Some additional information:
The word “This” appears in the original UTF-16 encoded HTML file as “7KLV” or the hex characters 37 4b 4c 56. Note that the rest of the file, as viewed in BBEdit, renders as normal HTML (again, BBEdit recognizes the file as UTF16, though). Just the display strings within the file show in this encoding. Somehow, the browser knows how to convert this back to “This” for display.
Sorry, yes I did that. I’m actually opening the HTML file as a binarystream and then testing the data against a few encodings; this is working to identify the encoding (UTF-16BE in this case).

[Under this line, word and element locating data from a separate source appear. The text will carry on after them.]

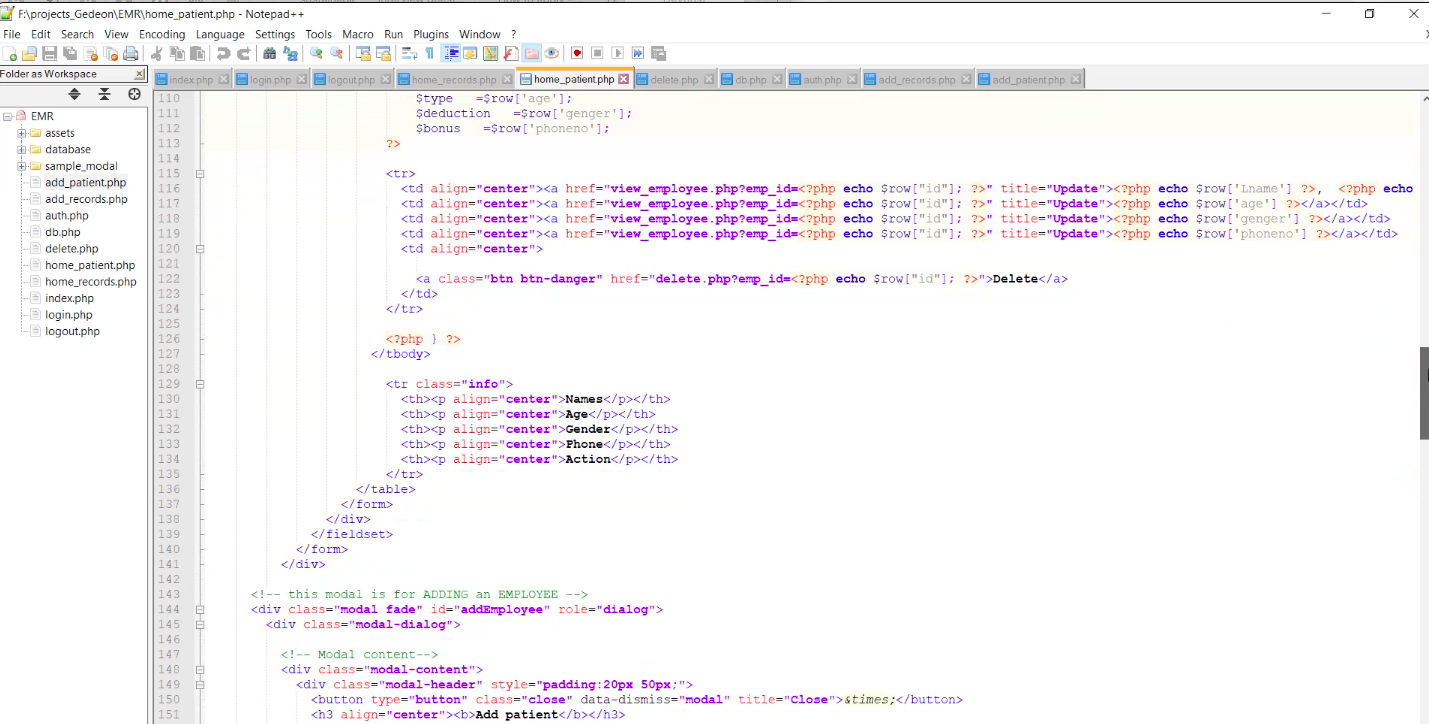Click the Cut scissors icon
The width and height of the screenshot is (1429, 724).
(x=156, y=53)
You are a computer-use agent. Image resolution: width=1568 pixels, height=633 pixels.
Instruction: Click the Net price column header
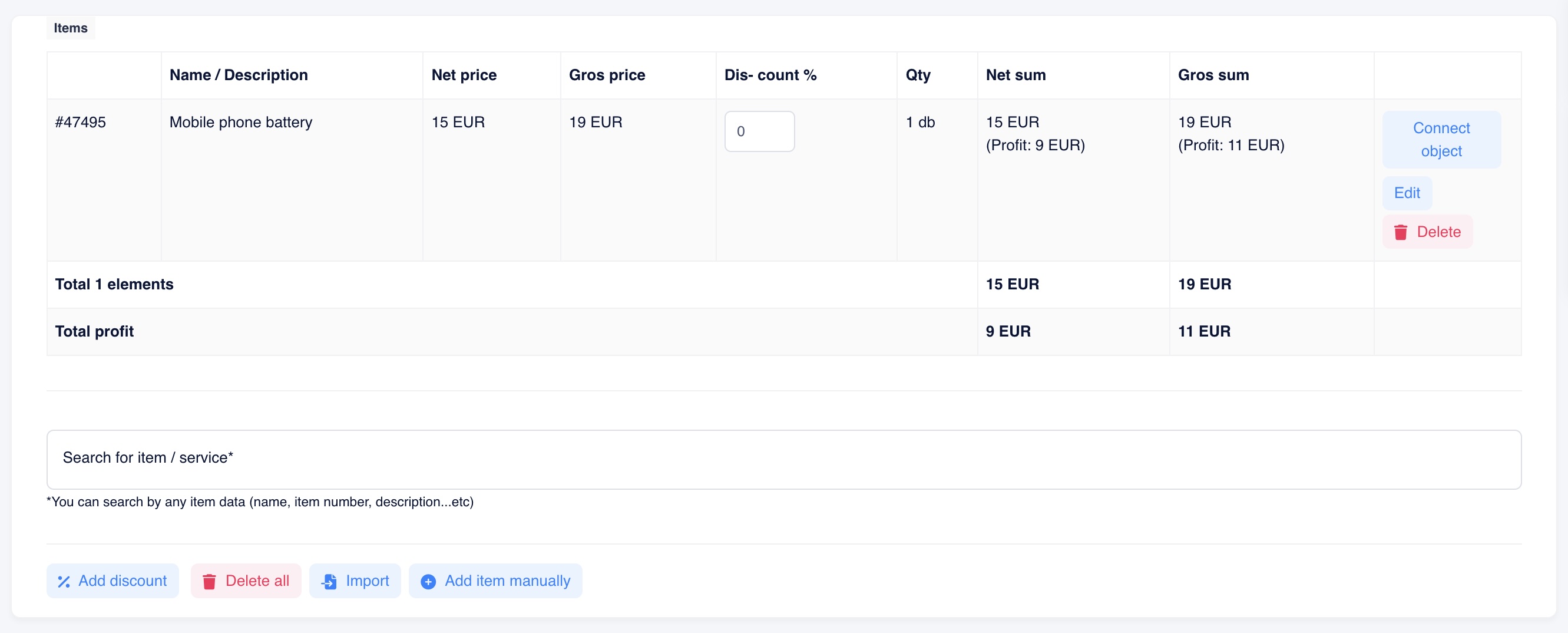pos(464,75)
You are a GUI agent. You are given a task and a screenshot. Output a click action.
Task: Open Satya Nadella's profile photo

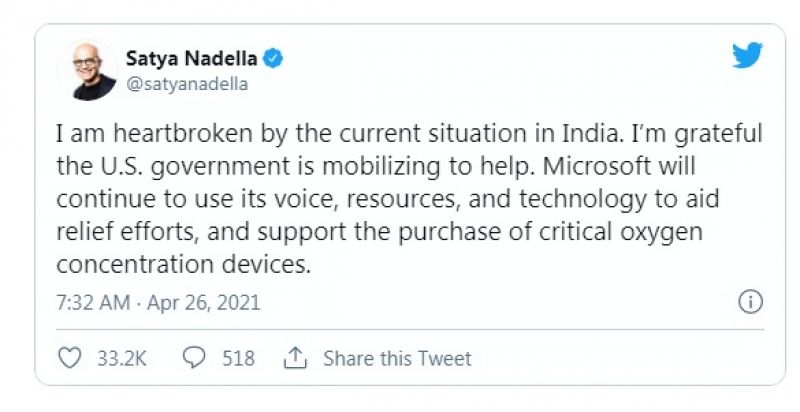88,70
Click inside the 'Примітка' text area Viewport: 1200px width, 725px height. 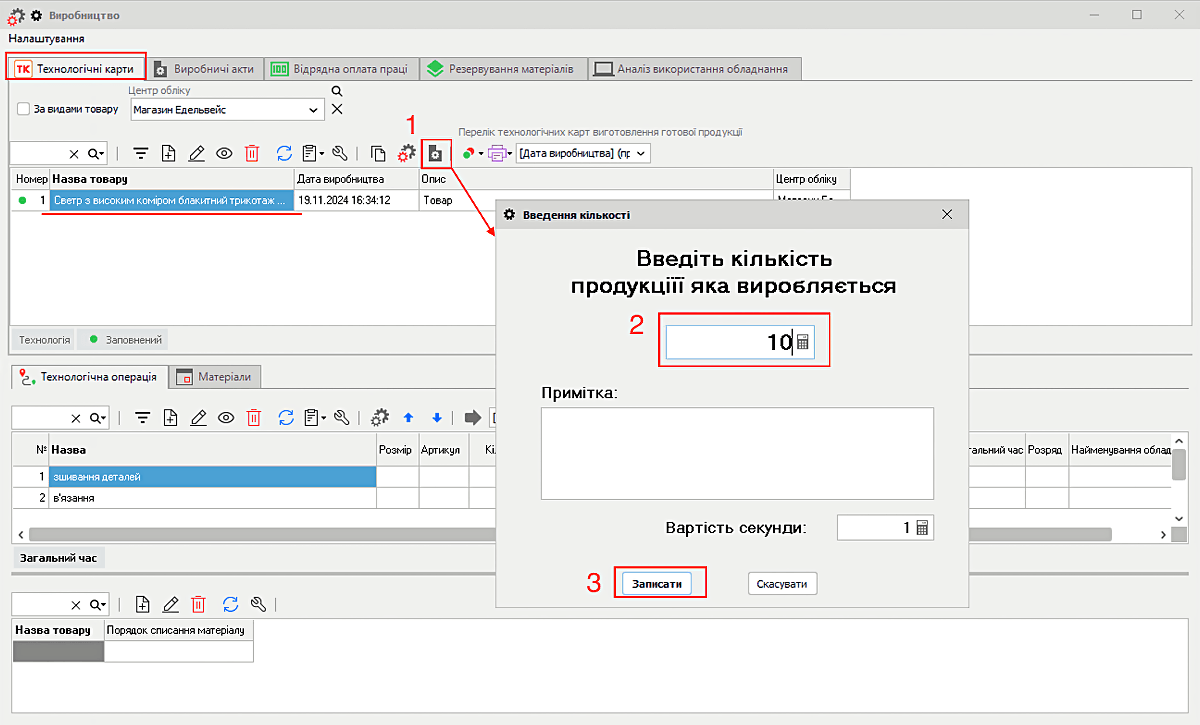coord(737,452)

I’ve made some progress; the above “7KLV” is the UTF8 encoding of the data from the HTML file. Using ConvertEncoding, I get back to the proper UTF-16BE encoding in the string (so, can’t just DefineEncoding because the data has already been re-encoded by the browser, I guess). So, now I have a UTF16-BE string with content that exactly matches the original HTML file (verified with a hex editor). The question now is, how do I recover the plaintext? There’s some other layer of encoding here, and I’m not sure what it is, but the browser can figure it out and render the text properly.
HTML file: _7_K_L_V (where underscore is a 00 in the UTF-16BE encoding)
Copy from clipboard: 7KLV
Convert to UTF-16BE: _7_K_L_V
Yes. The problem is the browser. It is passing me back the underlying data (and as UTF8) rather than the actual decoded text. So, when Xojo receives the text, it has the proper encoding for the string – it is a UTF8 string, but it is a UTF8 encoding of the original UTF16BE string, so I need to do a convertencoding to get back to that (simply defining the encoding in this case is wrong).
The problem is, there is still another layer of encoding. The original HTML file contains “7KLV” to represent the word “This” for some reason. I have no idea what this encoding is. It’s like Base64 or something (but not). However, the browser seems to know what it is because it has no trouble displaying “This”. I just want to do whatever it is doing to get from “7KLV” --> “This”.
I have an HTML file encoded in UTF-16BE (I don’t know why… it just is). It contains a text node with the content “_7_K_L_V” (hex: 0037 004b 004c 0056). The browser loads and properly renders this is the word “This”
I am getting the user’s selection of the word “This” that they see on the screen in two ways, but both result in the same thing:
b. A simple copy/paste via the clipboard
Both return a UTF-8 version of the underlying string: “7KLV” (hex: 374b 4c56)
Starting with this string in Xojo, I can get back to UTF-16BE with ConvertEncoding (not sure if this will be necessary or important to the final solution, but I wanted to make sure I could recover exactly what was in the HTML file.
What I need to do now is take this string “7KLV” and convert it to “This” – I just have no idea what the encoding is. However the browser clearly does and is doing it – does anyone know what that is?
I did the BBEdit save-as-UTF8 experiment. It still opens fine in Safari, but the text in BBEdit is still encoded. Interestingly, I think BBEdit was smart for me and actually changed the meta charset by itself to “utf-8”… I didn’t edit it, but it was changed when I saved.
Yes, the plain text between the tags is this gibberish. In this case , “7KLV” comes right after a <div> tag.
Your observation about adding dec 29 is intriguing. I’m wondering how it would work for the unprintable characters. Adding the next three characters in the string, “This in”, we have:
Well, ConvertEncoding successfully takes the UTF-8 version here back to the UTF-16 original. So at least in whatever is going on through the browser and copy/paste, no data is being lost, which was a concern since it would make the original unrecoverable.